Summary
- There are 6 main loans used to pay for a kitchen renovation: RenoFi Loans, Home Equity Loans, Cash-out Refinance, FHA 203k/Fannie Mae Homestyle Loans, Construction Loans.
- Traditional home equity loans and HELOCs, as well as cash-out refinancing, often doesn’t allow you to borrow the amount you need because the average new homeowner doesn’t have enough equity built up to draw from.
- Construction loans and government-sponsored renovation loans, like FHA 203ks and Fannie Mae Homestyles, allow you to borrow more because they’re based on your home’s after renovation value, but they’re extremely cumbersome and difficult to use.
- RenoFi Loans (RenoFi Home Equity Loans, RenoFi HELOCs, and RenoFi Cash-out Refinancing) allow you to borrow from your future equity based on your home’s after renovation value, similar to the above options, but they’re much less cumbersome.
See how a RenoFi Loan transformed this kitchen in Pennsylvania
A kitchen remodel is perhaps the most desired renovation project that homeowners want to undertake, and these can be expensive, but choosing the right financing option can make it possible for you to borrow the money to do it just the way you want, without having to compromise on the specification.

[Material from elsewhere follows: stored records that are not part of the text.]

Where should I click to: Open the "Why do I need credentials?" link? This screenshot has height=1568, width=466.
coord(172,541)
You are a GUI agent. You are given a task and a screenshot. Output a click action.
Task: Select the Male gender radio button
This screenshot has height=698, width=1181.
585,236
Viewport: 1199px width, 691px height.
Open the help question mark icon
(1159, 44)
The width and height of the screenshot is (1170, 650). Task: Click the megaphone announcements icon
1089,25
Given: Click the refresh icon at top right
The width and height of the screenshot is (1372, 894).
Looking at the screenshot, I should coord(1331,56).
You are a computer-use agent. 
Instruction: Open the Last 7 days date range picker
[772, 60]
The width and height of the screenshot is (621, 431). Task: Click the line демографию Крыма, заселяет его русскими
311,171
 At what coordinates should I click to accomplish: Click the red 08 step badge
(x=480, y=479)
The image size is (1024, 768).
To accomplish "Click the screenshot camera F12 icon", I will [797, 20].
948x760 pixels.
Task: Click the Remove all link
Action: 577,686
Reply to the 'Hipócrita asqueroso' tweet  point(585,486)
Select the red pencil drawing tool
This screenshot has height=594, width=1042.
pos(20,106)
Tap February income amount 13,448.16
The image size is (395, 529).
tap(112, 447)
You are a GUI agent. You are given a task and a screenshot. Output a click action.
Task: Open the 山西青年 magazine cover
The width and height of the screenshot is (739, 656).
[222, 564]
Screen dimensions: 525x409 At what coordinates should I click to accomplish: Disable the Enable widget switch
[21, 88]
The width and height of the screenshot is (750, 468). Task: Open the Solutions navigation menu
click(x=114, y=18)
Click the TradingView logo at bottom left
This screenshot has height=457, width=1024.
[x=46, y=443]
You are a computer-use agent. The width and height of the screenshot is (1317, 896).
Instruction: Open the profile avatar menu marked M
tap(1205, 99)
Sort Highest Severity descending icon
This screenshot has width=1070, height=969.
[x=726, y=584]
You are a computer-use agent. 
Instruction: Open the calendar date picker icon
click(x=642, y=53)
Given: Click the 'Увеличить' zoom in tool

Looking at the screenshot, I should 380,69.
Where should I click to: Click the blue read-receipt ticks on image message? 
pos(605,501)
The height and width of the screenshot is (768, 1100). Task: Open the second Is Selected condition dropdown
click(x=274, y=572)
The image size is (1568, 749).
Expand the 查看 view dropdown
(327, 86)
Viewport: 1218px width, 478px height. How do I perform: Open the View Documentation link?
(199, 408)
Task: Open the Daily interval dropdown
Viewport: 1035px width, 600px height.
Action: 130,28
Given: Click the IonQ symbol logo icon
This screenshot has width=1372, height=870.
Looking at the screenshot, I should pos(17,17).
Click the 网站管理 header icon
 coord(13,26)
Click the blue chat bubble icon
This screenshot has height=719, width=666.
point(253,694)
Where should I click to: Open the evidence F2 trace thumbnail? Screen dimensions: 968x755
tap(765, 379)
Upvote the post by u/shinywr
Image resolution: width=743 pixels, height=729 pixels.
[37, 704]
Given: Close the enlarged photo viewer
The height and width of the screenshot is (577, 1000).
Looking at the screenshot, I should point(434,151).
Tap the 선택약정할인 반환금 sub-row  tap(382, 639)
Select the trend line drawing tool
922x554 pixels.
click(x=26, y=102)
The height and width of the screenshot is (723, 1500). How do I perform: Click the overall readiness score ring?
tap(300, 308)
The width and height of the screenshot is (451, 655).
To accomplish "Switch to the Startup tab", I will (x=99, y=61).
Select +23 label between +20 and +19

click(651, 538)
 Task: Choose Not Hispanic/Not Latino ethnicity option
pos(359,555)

The reality is, though, that you’re presented with a number of different ways to finance your new kitchen, and it’s not always easy to figure out the right route to go down. Maybe you’ve started searching up ‘kitchen remodel loans’ on Google and have been left feeling confused about the different options available to you.
But we want to help you understand the right financing option for you to use to pay for your new kitchen.
How to Pay for a Kitchen Renovation
You have a number of options to choose from when it comes to financing your kitchen remodel, with these options differing based on the equity that you have in your home, whether they’re secured or unsecured loans, and the borrowing power that they offer.
Secured vs Unsecured Options
Secured loans use your home as collateral, meaning that if you fail to make monthly payments, you could be forced to sell the property in order to settle the debt.
Because of this security, secured loans pose less risk to lenders, meaning you’ll typically be able to borrow a higher amount and access lower interest rates than with unsecured alternatives.
Secured financing options are commonly used to finance home improvement projects, with both home equity loans and lines of credit, and cash-out refinance being popular options. But, both of these options require you to have a sufficient amount of tappable equity in your home.
Whereas secured financing uses your home as collateral and therefore poses less of a risk to lenders, there are also other loan options that don’t use your home as collateral, and would fall under the category of unsecured loans. If you fail to make monthly payments on an unsecured loan, your credit score will worsen.
Types of Kitchen Remodel Loans
RenoFi Loans
Let us introduce you to RenoFi Loans, a type of home renovation loan that combines the best bits of a construction loan with a home equity loan.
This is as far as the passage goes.